▶ DATA SUPPLIED
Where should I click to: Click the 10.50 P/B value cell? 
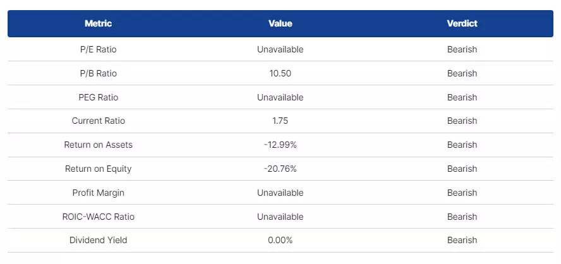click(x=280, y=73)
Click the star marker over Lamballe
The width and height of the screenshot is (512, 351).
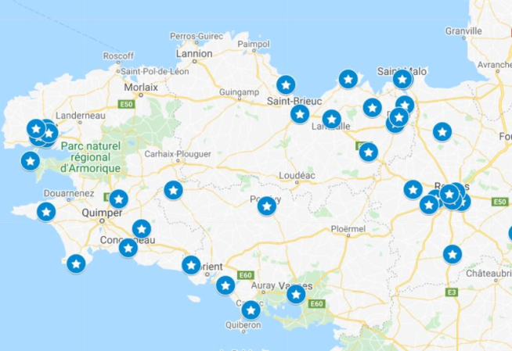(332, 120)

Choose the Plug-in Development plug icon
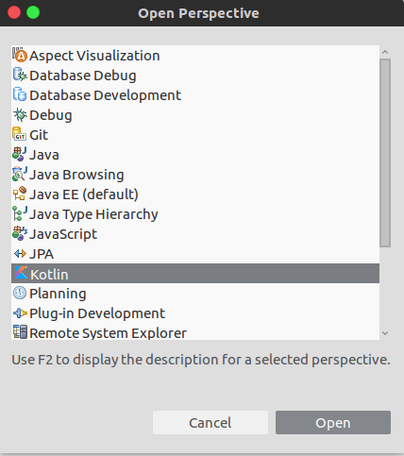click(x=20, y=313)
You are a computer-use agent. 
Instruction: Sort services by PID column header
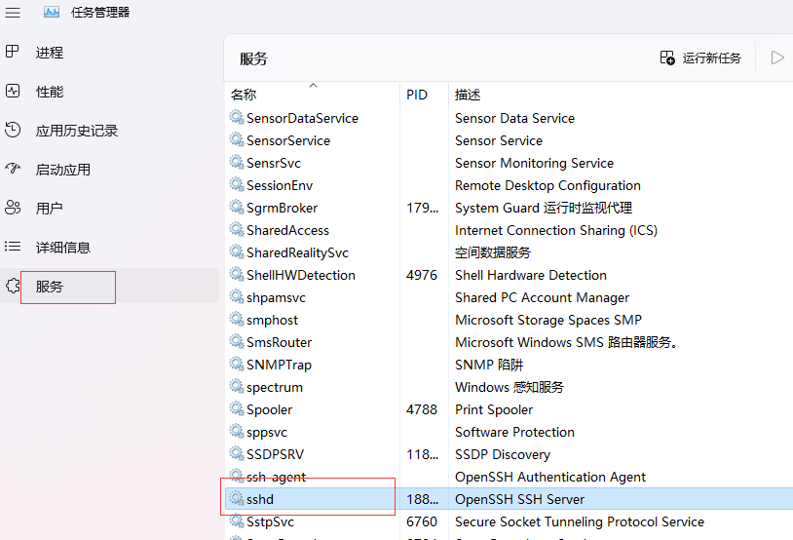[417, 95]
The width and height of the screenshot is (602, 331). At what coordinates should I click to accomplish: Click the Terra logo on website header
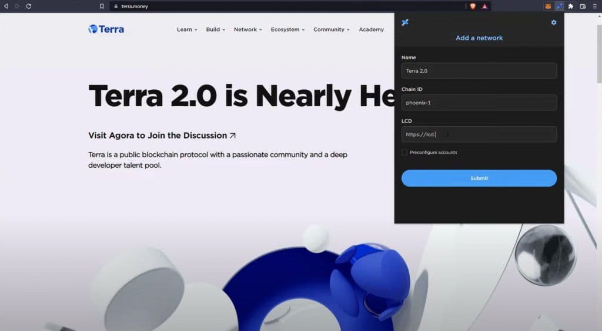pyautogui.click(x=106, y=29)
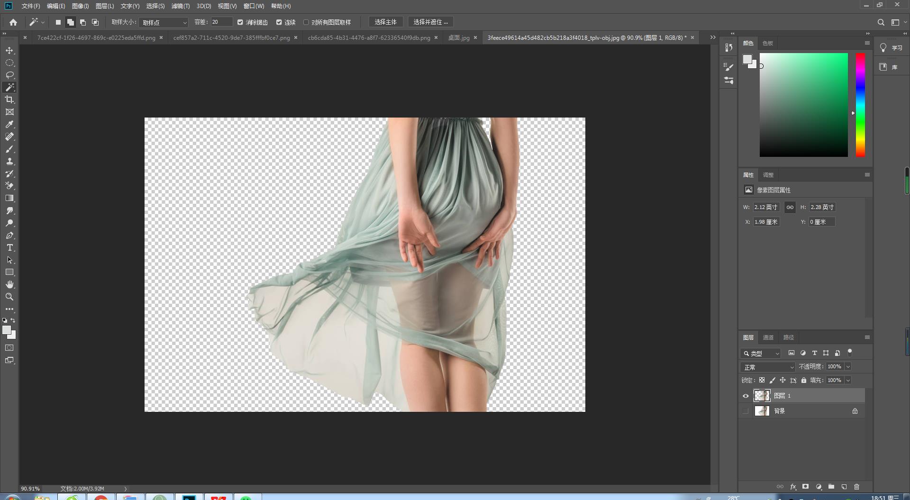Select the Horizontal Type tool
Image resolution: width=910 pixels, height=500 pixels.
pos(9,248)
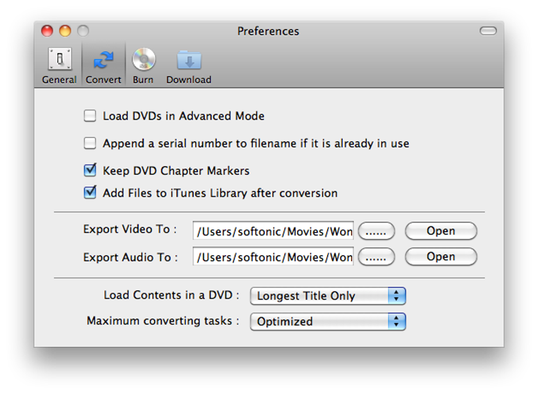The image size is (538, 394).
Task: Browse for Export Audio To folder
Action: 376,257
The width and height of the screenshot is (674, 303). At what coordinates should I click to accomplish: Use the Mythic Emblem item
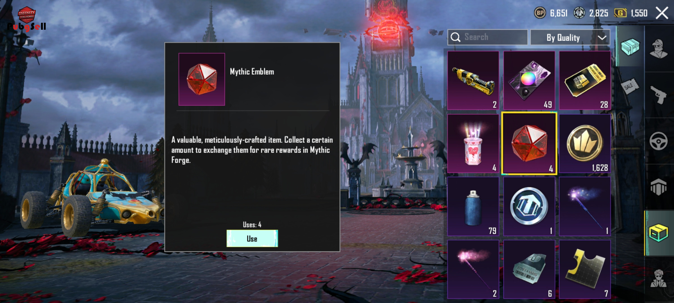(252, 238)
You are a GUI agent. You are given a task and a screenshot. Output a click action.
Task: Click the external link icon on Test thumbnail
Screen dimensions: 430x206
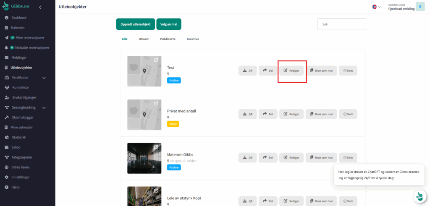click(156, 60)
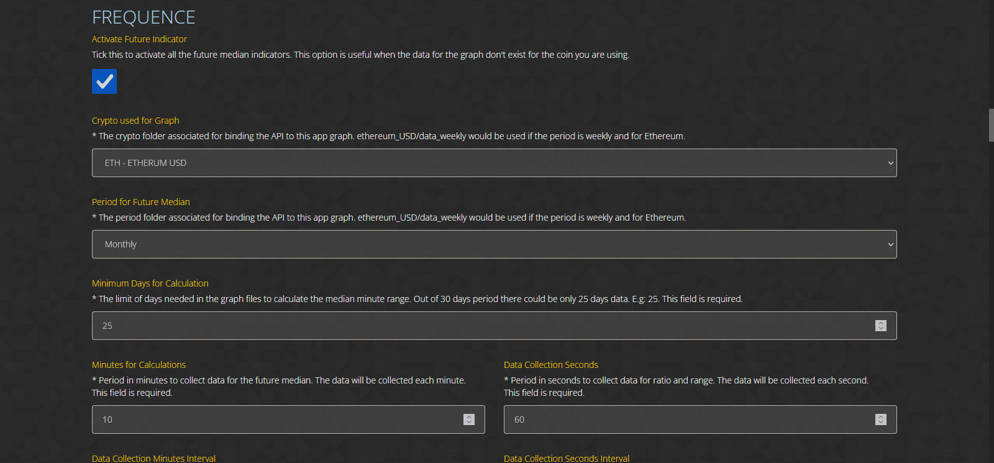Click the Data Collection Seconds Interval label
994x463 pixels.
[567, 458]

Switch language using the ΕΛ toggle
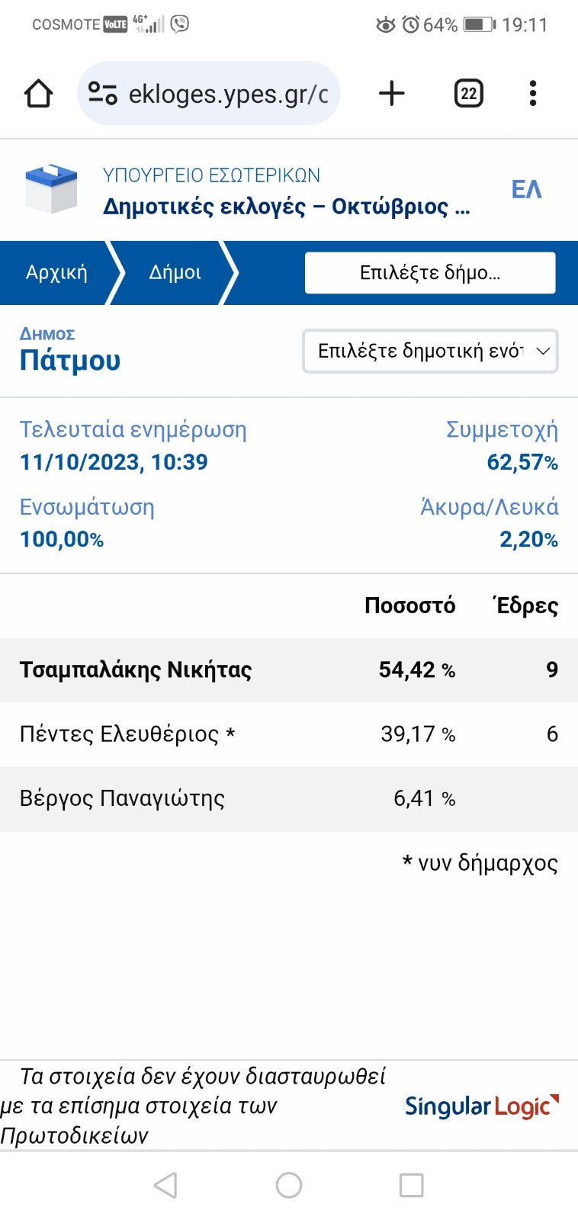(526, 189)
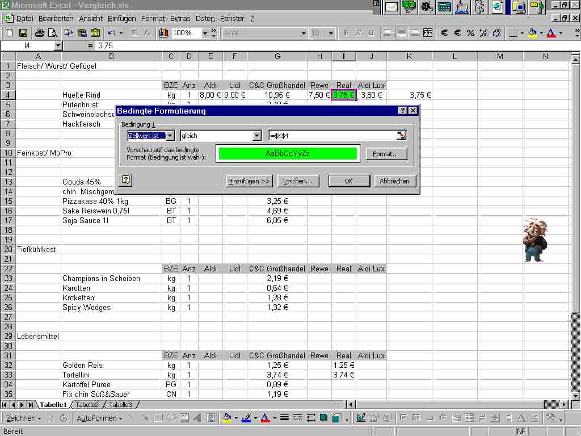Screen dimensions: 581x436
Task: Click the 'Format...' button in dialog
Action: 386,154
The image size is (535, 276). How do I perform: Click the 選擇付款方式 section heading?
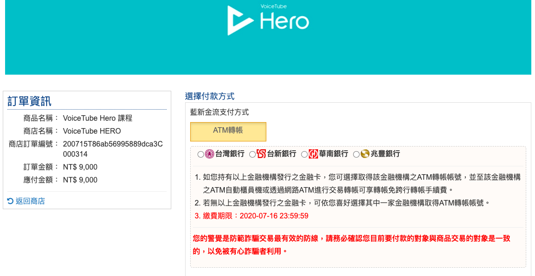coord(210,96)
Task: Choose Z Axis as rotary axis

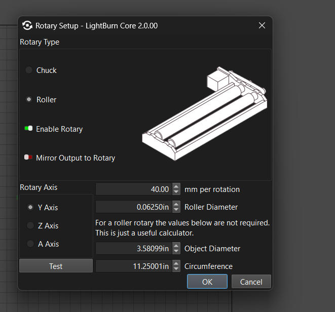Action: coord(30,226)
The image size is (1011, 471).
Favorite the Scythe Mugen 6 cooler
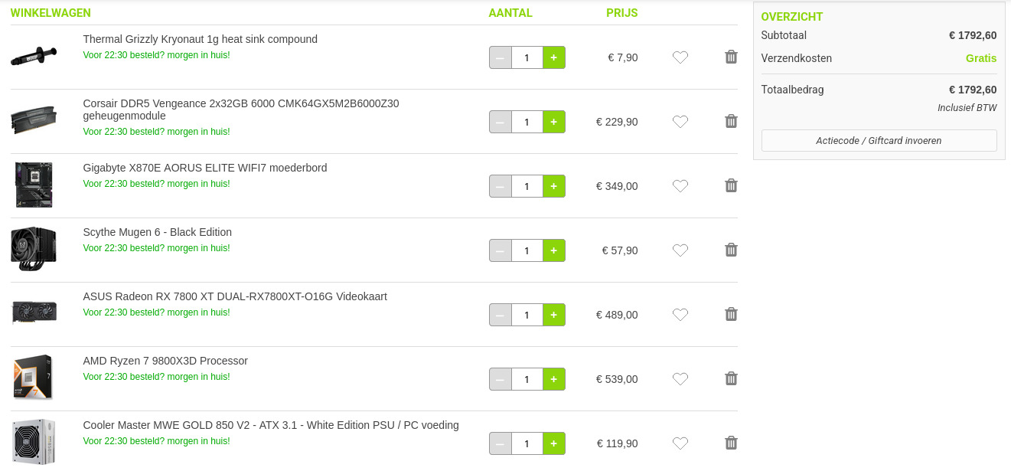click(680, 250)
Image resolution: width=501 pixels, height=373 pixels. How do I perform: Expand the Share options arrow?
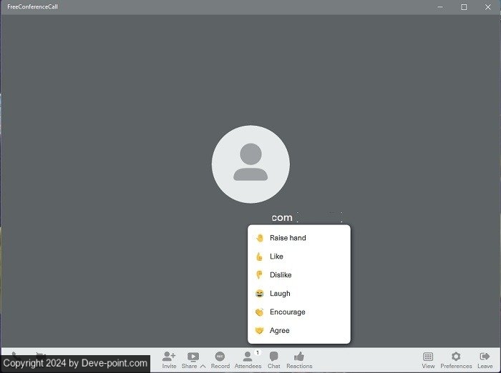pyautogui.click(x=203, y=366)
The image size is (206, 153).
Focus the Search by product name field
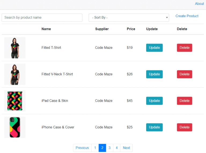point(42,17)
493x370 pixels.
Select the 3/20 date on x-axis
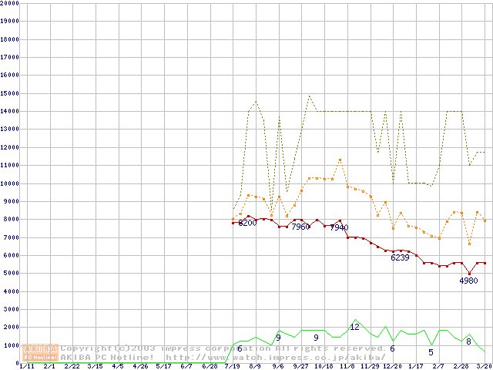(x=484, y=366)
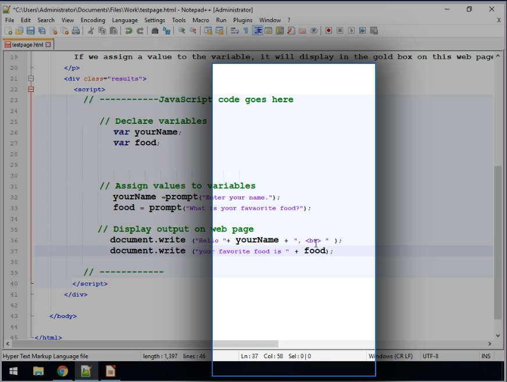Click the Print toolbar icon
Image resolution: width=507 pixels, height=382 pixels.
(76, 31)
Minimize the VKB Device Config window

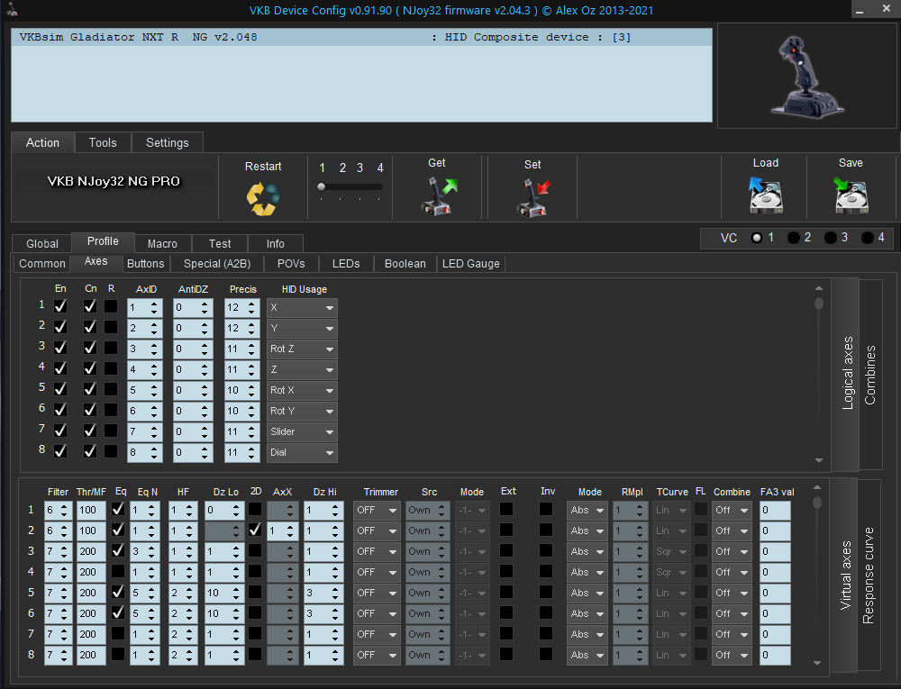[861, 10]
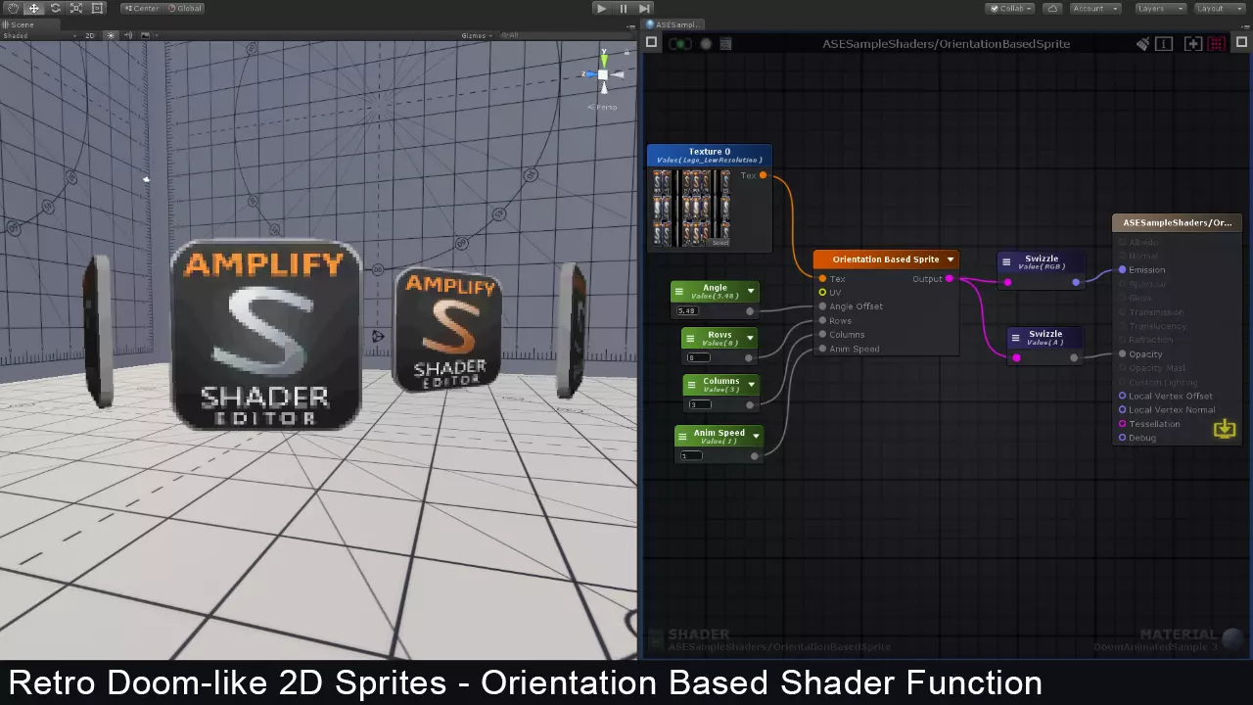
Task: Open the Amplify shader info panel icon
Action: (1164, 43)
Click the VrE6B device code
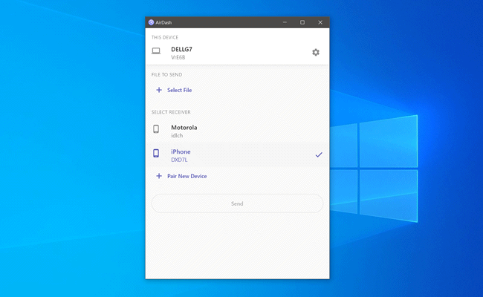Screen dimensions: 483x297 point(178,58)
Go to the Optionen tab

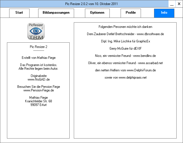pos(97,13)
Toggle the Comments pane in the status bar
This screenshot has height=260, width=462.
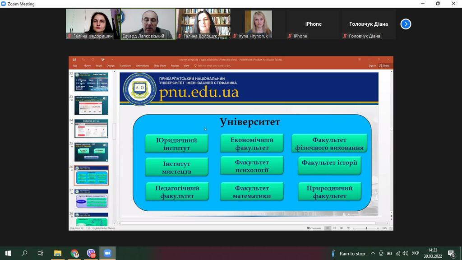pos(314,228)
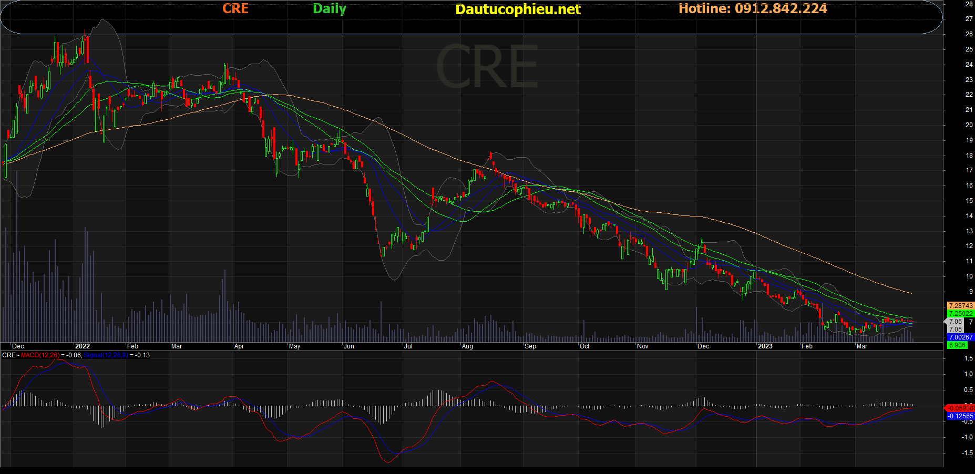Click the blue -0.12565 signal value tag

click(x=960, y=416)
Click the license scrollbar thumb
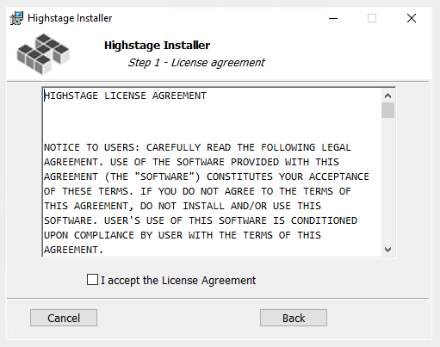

▶ ACTIVITY
Check each line in the records for the word "agent" and say how many have it, with nothing else.

▶ ANSWER BELOW
2